КОРОТКОЕ ЗАДАНИЕ |
Фрагмент о границах искусства объясняет, почему «Окна РОСТА» довольно быстро приравняли к произведениям искусства. Укажите эту причину.

══ ФРАГМЕНТ ИСТОЧНИКА ══

А.М.: Кто знает! Я хочу сказать одно: время корректирует наше восприятие, время выбирает из прежних картин то, что ему нужно, то, что соответствует сегодняшним эмоциям и умонастроениям. Окончательные приговоры ничего не решают. Десятилетиями в графическом ремесле самым низким, самым малопочтенным, да и низкооплачиваемым делом были комиксы. А теперь создатели первых комиксов причислены в Америке к сонму корифеев, чуть ли не к лику святых. Газетные оригиналы ранних комиксов продаются за десятки и сотни тысяч долларов. Это вошло в национальную культуру. У нас «Окна РОСТА» довольно быстро были приравнены к произведениям искусства потому, что они освящены именем Маяковского прежде всего. Но есть довольно многое, что еще предстоит признать. Все, что сделано всерьез, с полной творческой отдачей, рано или поздно находит свое место в развитии общечеловеческой культуры, в ее действующем фонде, в духовной жизни народа. Иконы ведь вначале были предметами культа. На протяжении веков люди хотя и умели ценить мастерство «богомазов», не относились к иконам как к произведениям искусства. Только с конца прошлого, а особенно с начала нашего века иконы и церковная стенопись были введены в разряд произведений искусства. И мы теперь видим, что действительно национальный дух именно в этих произведениях выразился гораздо сильнее, чем в живописи даже великих реалистов послеакадемической поры. Есть один общий тезис — не могу припомнить, кто это сказал: задача искусства, задача каждого художника — расширять плацдарм поэзии, отвоевывать его у прозы.

А по поводу индийского кино — мне кажется ясным, что последнее слово еще не произнесено. «Индийское кино» — ведь это для нас часто символ или псевдоним всякого кино, которое без ухищрений, без цинизма, а с подлинным, естественным простодушием пытается решить проблему фабулы, проблему сюжета, проблему конфликта добра со злом, проблему взаимоотношений героев в экстремальных ситуациях. Почему нет? Почему мы должны отказывать такому кинематографу в эстетическом достоинстве, отлучать его от искусства?

И в этом смысле постмодернистская критика заставляет нас более осмотрительно, более трезво, более реалистично подходить к тому факту, что границы искусства никогда не были и никогда не будут неподвижными и непроницаемыми. Искусство — открытая система, внутри которой также и понятия о «высоком» и «низком» оказываются во многом относительными.

Для рассмотрения кинематографа постмодернизм предложил очень важный критерий, которого мы уже касались: кино призвано существовать «здесь и сейчас». Оно работает сегодня. Я не противник синематек, и пусть молодые люди приходят в «Иллюзион» смотреть извлеченные из архива шедевры давних лет, но невозможно этот искусствоведческий, исторический интерес сравнить с реальной жизнью картины в момент ее создания и немедленного выхода к зрителям. Опоздание на 15-20 лет чаще всего просто губительно для фильма, даже если это шедевр. У меня была неделя отчаяния, когда вышел, наконец, на наши экраны фильм «8 1/2» и я понял, что он уже никак не вписывается в контекст нашей сегодняшней жизни. В тот самый момент, когда для наших зрителей этот фильм был, наконец, открыт, выяснилось, что наши зрители его потеряли. Если бы эта картина, как и следовало, вышла у нас в прокат двадцать пять лет назад, она, наверное, не стала бы фаворитом публики, но все равно стала бы реальным фактом нашей культурной жизни, и не только для профессионального кино.

═══
══ НАБОР ДАННЫХ ══

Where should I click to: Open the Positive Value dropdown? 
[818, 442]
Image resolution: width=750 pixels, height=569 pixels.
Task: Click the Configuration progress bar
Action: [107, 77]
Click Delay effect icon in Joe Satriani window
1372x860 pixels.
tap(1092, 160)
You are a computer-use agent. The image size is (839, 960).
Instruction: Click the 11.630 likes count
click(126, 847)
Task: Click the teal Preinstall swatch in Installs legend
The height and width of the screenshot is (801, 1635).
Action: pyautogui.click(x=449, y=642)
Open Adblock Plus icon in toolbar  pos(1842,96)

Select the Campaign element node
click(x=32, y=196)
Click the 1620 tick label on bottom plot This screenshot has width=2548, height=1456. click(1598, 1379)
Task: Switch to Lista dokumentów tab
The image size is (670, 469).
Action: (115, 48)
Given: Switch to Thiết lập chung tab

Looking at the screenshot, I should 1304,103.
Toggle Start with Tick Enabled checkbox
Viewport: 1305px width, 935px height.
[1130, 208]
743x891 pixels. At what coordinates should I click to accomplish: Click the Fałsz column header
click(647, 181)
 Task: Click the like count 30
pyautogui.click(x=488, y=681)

═══

ПИСЬМЕННЫЙ ОТВЕТ |
Они освящены прежде всего именем Маяковского.